I am a product of two worlds. On the surface is someone who has been thoroughly Manhattanized. I get nervous when I am not within walking distance of a coffeeshop, and sometimes will wander around other towns at 1 a.m. wondering why everything is closed. But I am just as much a product of small upstate New York towns, the kind of place where you leave your doors unlocked and say hi to people on the street without them wondering what your angle is.
Sometimes, even knowing which town is your hometown can be complicated — look at how many towns in the Northeast try to lay claim to Walt Whitman or Edgar Allen Poe? Is it the mid-sized city Plattsburgh, where I was born, where I attended elementary school? Is it Lake Placid, which is usually where you have to tell native New Yorkers you’re from so they have a frame of reference? Or is it where I actually grew up as a child, in the woods, far from any neighbors, leaping over springs and running around wooded trails like a mid-80s Huck Finn?
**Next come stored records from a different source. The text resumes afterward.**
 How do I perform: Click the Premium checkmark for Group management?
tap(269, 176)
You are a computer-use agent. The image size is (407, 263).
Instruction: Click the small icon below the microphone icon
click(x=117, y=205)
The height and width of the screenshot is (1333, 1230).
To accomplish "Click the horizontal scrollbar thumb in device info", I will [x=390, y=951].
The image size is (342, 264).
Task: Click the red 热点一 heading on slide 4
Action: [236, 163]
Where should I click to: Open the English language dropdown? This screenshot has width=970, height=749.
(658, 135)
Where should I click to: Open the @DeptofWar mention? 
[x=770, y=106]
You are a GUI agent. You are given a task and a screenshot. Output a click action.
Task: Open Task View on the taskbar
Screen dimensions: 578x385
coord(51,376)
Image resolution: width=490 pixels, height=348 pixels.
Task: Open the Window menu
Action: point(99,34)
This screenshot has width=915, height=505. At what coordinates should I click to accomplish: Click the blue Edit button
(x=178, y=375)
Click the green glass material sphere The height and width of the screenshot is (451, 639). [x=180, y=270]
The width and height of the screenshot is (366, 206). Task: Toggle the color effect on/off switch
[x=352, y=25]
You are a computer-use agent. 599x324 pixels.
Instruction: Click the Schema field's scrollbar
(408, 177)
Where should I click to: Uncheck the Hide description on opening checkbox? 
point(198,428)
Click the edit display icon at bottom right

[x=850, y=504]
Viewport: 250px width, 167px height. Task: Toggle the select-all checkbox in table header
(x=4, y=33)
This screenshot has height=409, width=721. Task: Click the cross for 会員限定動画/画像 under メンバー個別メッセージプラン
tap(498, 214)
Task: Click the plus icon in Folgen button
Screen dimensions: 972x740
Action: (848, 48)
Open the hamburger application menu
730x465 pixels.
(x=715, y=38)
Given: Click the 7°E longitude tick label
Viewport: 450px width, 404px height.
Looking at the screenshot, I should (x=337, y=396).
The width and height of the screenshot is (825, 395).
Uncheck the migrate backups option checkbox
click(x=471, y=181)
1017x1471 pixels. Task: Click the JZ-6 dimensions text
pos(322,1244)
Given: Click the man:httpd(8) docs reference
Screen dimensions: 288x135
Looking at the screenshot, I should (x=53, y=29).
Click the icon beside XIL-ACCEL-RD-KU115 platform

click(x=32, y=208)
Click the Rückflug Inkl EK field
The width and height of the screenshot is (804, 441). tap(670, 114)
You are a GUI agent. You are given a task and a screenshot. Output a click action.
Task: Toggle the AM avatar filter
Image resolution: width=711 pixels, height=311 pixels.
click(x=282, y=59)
I’ll pick Saranac Lake, where I went to high school and where I now return when I want to get away from the city’s chaos for the holiday. It’s a town so pastoral and pure that it became a tuberculosis sanitarium because city-dwellers would come here seeking a pleasant place to die … and then find that the clean air put the disease in total remission. It was actually named one of the best 11 small towns in America, by some sort of commission that can’t think in terms of Top 10 lists. Ok, here’s a photo not from an iPhone:
I wandered around Saranac Lake today, seeing ghosts of my memories on every street, feeling more peaceful and contemplative with every step. After just one weekend off from doing photography (my first since April), I already find myself thinking deeply about photography, what it means to me and to my clients, where I can go from here. What they don’t often tell you is that one of the best things about years of photography training is that simply looking at things is a richer experience. Many of my favorite photographs are taken only by my eyes, and the intended audience is only me. Today I saw things — entire fascinating buildings in a small town — that I never noticed in all my years growing up here. And little things as well.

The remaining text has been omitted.